Just to let you know, you also have a BTScanner version for Windows OS. Below is the sample screenshot from the windows version of the tool.
To impersonate Bluetooth information, there is a tool called spooftooth, that we need to use here (equivalent of macchanger, that we have to use to bypass MAC authentication in WEP scenario with MAC filtering). What we have done below, is that we have changed the MAC address of our Bluetooth dongle (hci0 device) to the one, we have found using btscanner. We have also changed the name of the Bluetooth device to 'LAB'. This is the one I am using locally in my Bluetooth pairing setup between two smartphones.
Success! Right now, we have cloned the Bluetooth setup of one of the clients involved in Bluetooth smartphone-to-smartphone communication. It allows us to communicate directly with the other device from a Bluetooth pair. Of course, we need to make sure that the legitimate device, whose credentials we have spoofed, disappears from the network. It might take time in real life and we would have to wait until a user goes away from range of Bluetooth, or disables the Bluetooth service on his device.
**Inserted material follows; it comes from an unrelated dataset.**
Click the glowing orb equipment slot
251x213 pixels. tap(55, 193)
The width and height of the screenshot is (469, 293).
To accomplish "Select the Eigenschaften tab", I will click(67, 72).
Correct implementation of the security controls in wireless networks is critical nowadays, since it directly affects the profitability of some businesses and information confidentiality. Wireless security tools, should be used to test (audit) wireless implementations regularly. Good wireless security audit is not only practical testing, but also proper documentation, including recommendations of how to make WLAN more secure.
There is a bunch of possible audits, one can try to perform −
In the previous part, we listed a set of audits that can be carried out, in order to assess the security of the wireless implementation. We will try to go through the points one by one and see – firstly, why a particular audit is relevant and secondly, how one can perform it.
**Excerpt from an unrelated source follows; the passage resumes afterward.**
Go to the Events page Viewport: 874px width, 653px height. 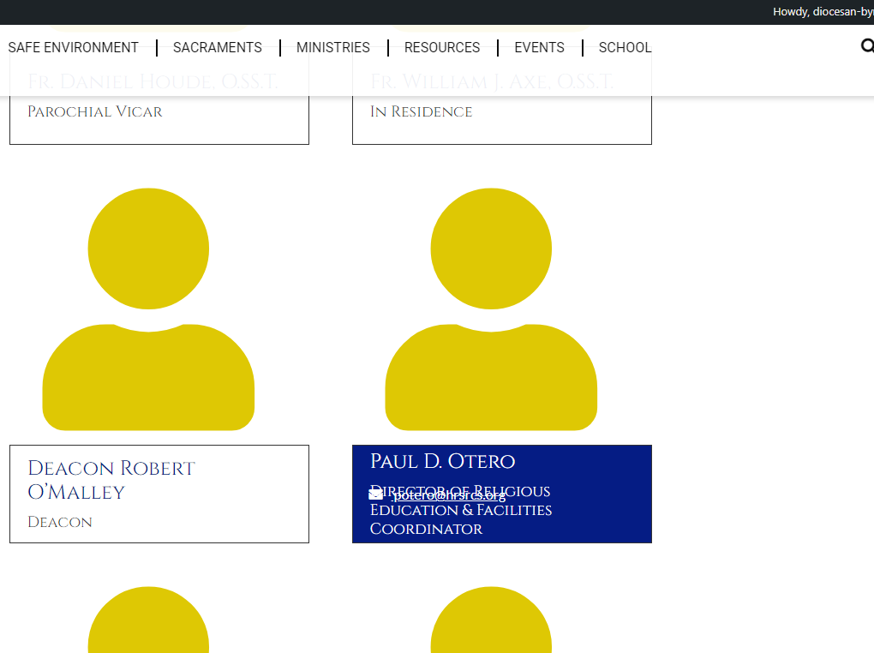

The goal of a Layer 1 Audit is to determine the RF coverage (part of performance-based site survey) and find out about potential sources of RF interferences (part of the security audit for identification of sources of Layer 1 DoS). During a Wireless Security Audit, one conducts spectrum analysis to detect any continuous transmitters or intentionally put RF jammers (that causes a Layer 1 DoS).
As for a Layer 2 Wireless Audit, the goal is to detect any rogue devices or unauthorized 802.11 devices. Performing a Layer 2 Audit is critical in environments, that do not have a Wireless IPS (WIPS) monitoring deployed (otherwise WIPS will do that work automatically, since this is its job).
A list of points that the auditor should concentrate on, while performing layer 2 site survey is: MAC addresses, SSIDs, types of devices being used, types of traffic, channels that are in use, possible default configurations, possible layer 2 attacks taking place, ad-hoc clients, etc.
While performing layer 1 or layer 2 audit, the auditor might use the following tools −
Protocol sniffers/analyzers (ex. Wireshark)
2.4/5 GHz signal injectors.
Offensive tools (mdk3, Void11, Bugtraq, IKEcrack, FakeAP, etc.)
As an example I will show you a Swiss-army knife tool called mdk3. It is a proof-of-concept tool that allows for exploiting wireless network. Just to name few options, it allows you to do −
Flood fake beacon tools (as a way to imitate a fake AP).
DoS of authentication frames (may lead to AP's freeze or restart if vulnerable).
Flood of disassociation/de-authentication frames (to kick out valid users out from the network).
802.1X wireless security testing.
Abusing Wireless Intrusion Prevention/Detection Systems (WIPS/WIDS) and bunch of other harmful things.
Creation of the Layer 2 DoS of de-authentication frames using your kali Linux (mdk3 tool) is extremely simple and may be achieved with a single command, as shown in the following screenshot.
Of course, there is always a bunch of ways of getting the same result. You can get the same effect using aireplay-ng tool. The MAC address after "-a" is the BSSID value of the AP that broadcasts particular WLAN network.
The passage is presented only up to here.